Иными словами, в публичном пространстве федеративного государства обязательно должны наличествовать зоны, в которых то или иное меньшинство будет ощущать себя большинством и пользоваться привилегиями, подобающими большинству. Именно этим обусловлено фундаментальное значение, которое в многонациональных федерациях имеет «национализм составных частей», то есть удовлетворение «коллективных потребностей и нужд этноса или этносов, вынужденных сосуществовать с более крупной и преобладающей национальной группой, предопределяющей лицо федерации как политического целого». Опыт Российской Федерации, оцениваемый в указанной перспективе, трудно признать удачным и вдохновляющим, так как прошедшее под знаком «вертикали власти» десятилетие резко и быстро сузило диапазон политического самовыражения этнических групп, которые населяют нашу страну. А поскольку для политиков и граждан непризнанных республик, добивающихся переустройства собственных взаимоотношений со своими «малыми метрополиями», российский опыт наиболее актуален, их и без того невеликий энтузиазм по поводу федеративных проектов не мог не угаснуть окончательно. Или – почти окончательно.
Теперь перейду ко второму вопросу. Я попытаюсь оценить то, в какой степени сохраняемая Россией уже более пятнадцати лет стойкая и заслуживающая всяческих похвал приверженность федералистской букве помогает поддерживать нормальные отношения с соседями. Для исследователя сравнительного федерализма здесь таится одна из фундаментальных загадок: почему Россия, перестав быть федерацией во всем, за исключением названия, продолжает именовать себя «Российской Федерацией»? Действительно, когда британский ученый Камерон Росс называет нынешнюю Россию «федерацией без федерализма», с ним трудно спорить. Не проще ли было бы в такой ситуации конституционно узаконить «вертикаль», принять соответствующие поправки в Основной закон – и честно провозгласить страну унитарным государством? Но ни малейшей попытки произвести эту логичную, казалось бы, операцию не наблюдается. Почему? На мой взгляд, ответ следует искать в метаморфозах, которые претерпел федерализм в последние десятилетия. Еще в середине 1960-х годов Уильям Райкер обратил внимание на любопытное обстоятельство: с отходом в небытие традиционных колониальных империй федерализм превратился в единственное политическое средство, позволяющее легально, то есть без применения силы, приобретать новые территории. В мире, где победила политическая корректность, циничный захват чужих земель более не рассматривается как приемлемая опция. Естественным оформлением территориальной экспансии в такой ситуации выступает исключительно федерализм.

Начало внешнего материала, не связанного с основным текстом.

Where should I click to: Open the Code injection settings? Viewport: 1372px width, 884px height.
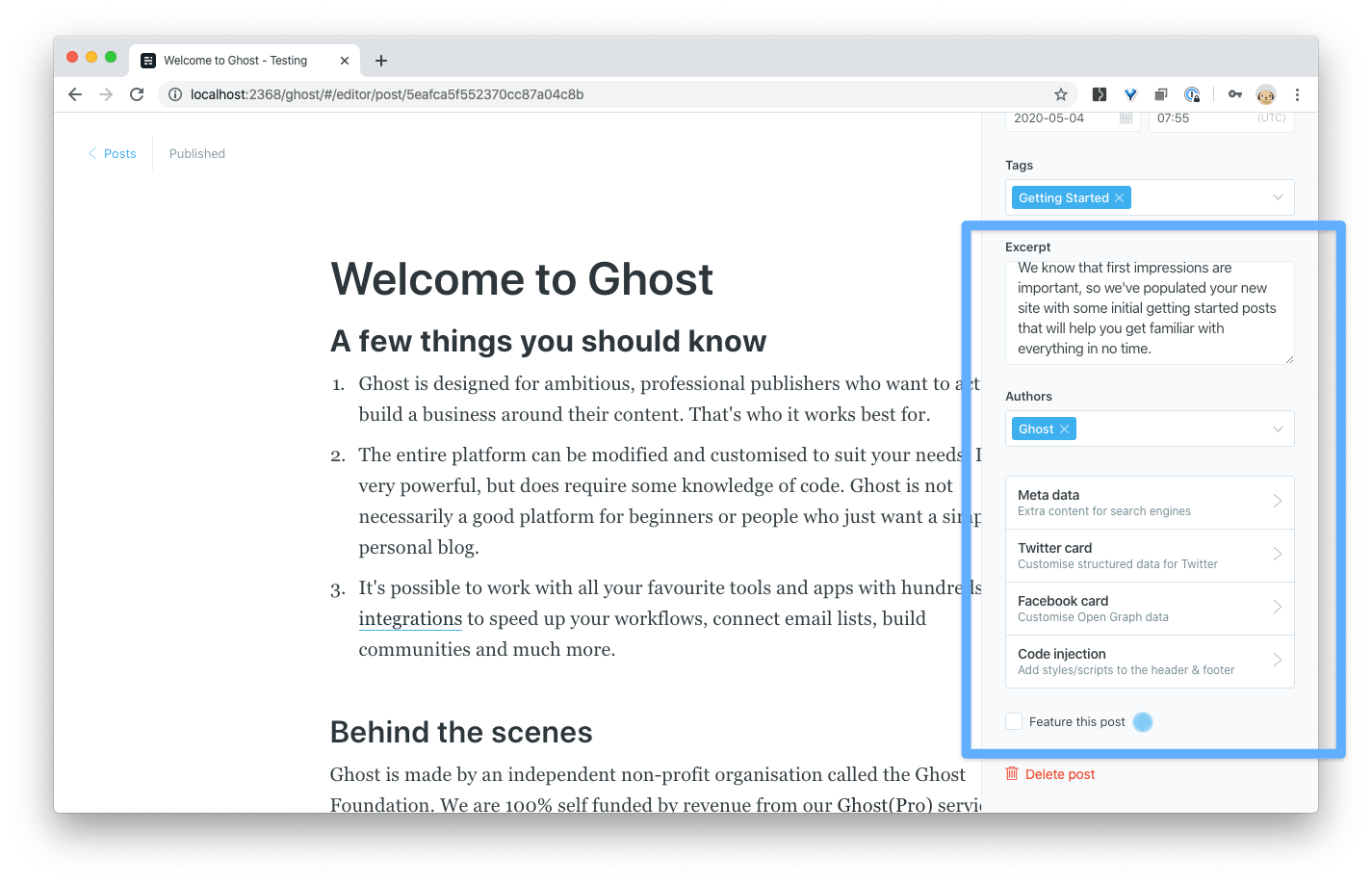click(1149, 662)
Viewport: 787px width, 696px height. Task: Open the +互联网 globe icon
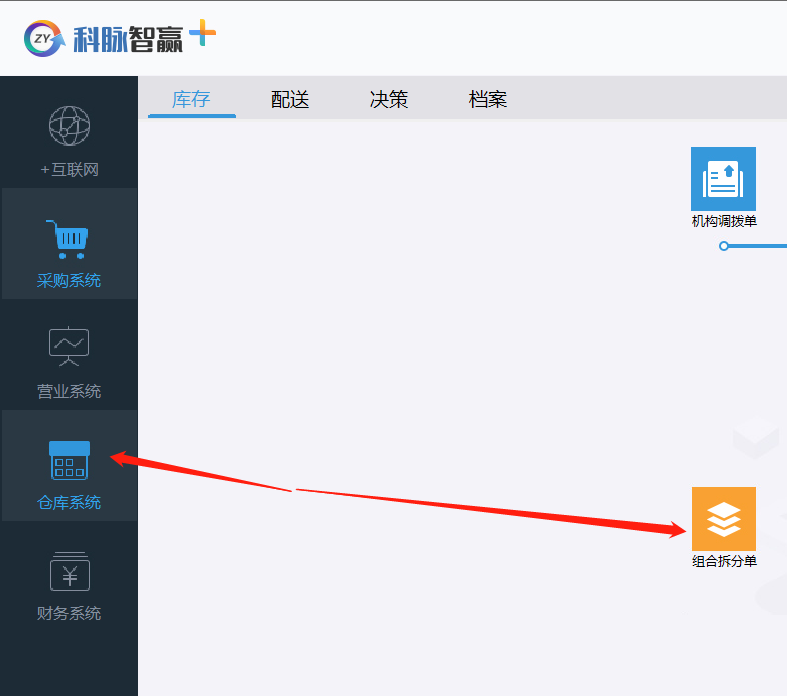coord(69,126)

Более того, в российском случае сохранение государством федеративной правовой оболочки гармонично сочетается со стремлением эффективно регулировать политические процессы в так называемом «ближнем зарубежье». Активация этого регулирования, которое в ельцинское время либо было вообще забыто, либо, в лучшем случае, осуществлялось в режиме ad hoc, состоялась на рубеже 1990-х и 2000-х годов. Для внешнеполитической миссии нашего федерализма символическим рубежом стало принятие в 2001 году Федерального конституционного закона «О порядке принятия в Российскую Федерацию и образования в ее составе нового субъекта», регламентирующего изменение состава субъектов в результате присоединения к России территорий иностранного государства. В нынешней редакции этот акт требует осуществления согласительных процедур с участием властей той страны, которая в полном составе или частично присоединяется к Российской Федерации. Любопытно отметить, что российские «ястребы» в первое президентство Владимира Путина уже пытались сделать эту тягостную для них норму более «удобной». В 2005 году парламентская фракция «Родина» предложила внести в закон пункт о том, что инициатором предложения о принятии в Российскую Федерацию является народ, проживающий на территории предполагаемого будущего субъекта. Соответственно, решение о присоединении к России должно было высказываться на всенародном референдуме. Иными словами, разработчики фактически предлагали Государственной Думе проигнорировать международные договоры России во имя частичного восстановления СССР. Как симптоматично выразился в ходе дебатов один из авторов законопроекта, депутат Андрей Савельев, «кроме юридической бесспорности существует еще и политическая целесообразность».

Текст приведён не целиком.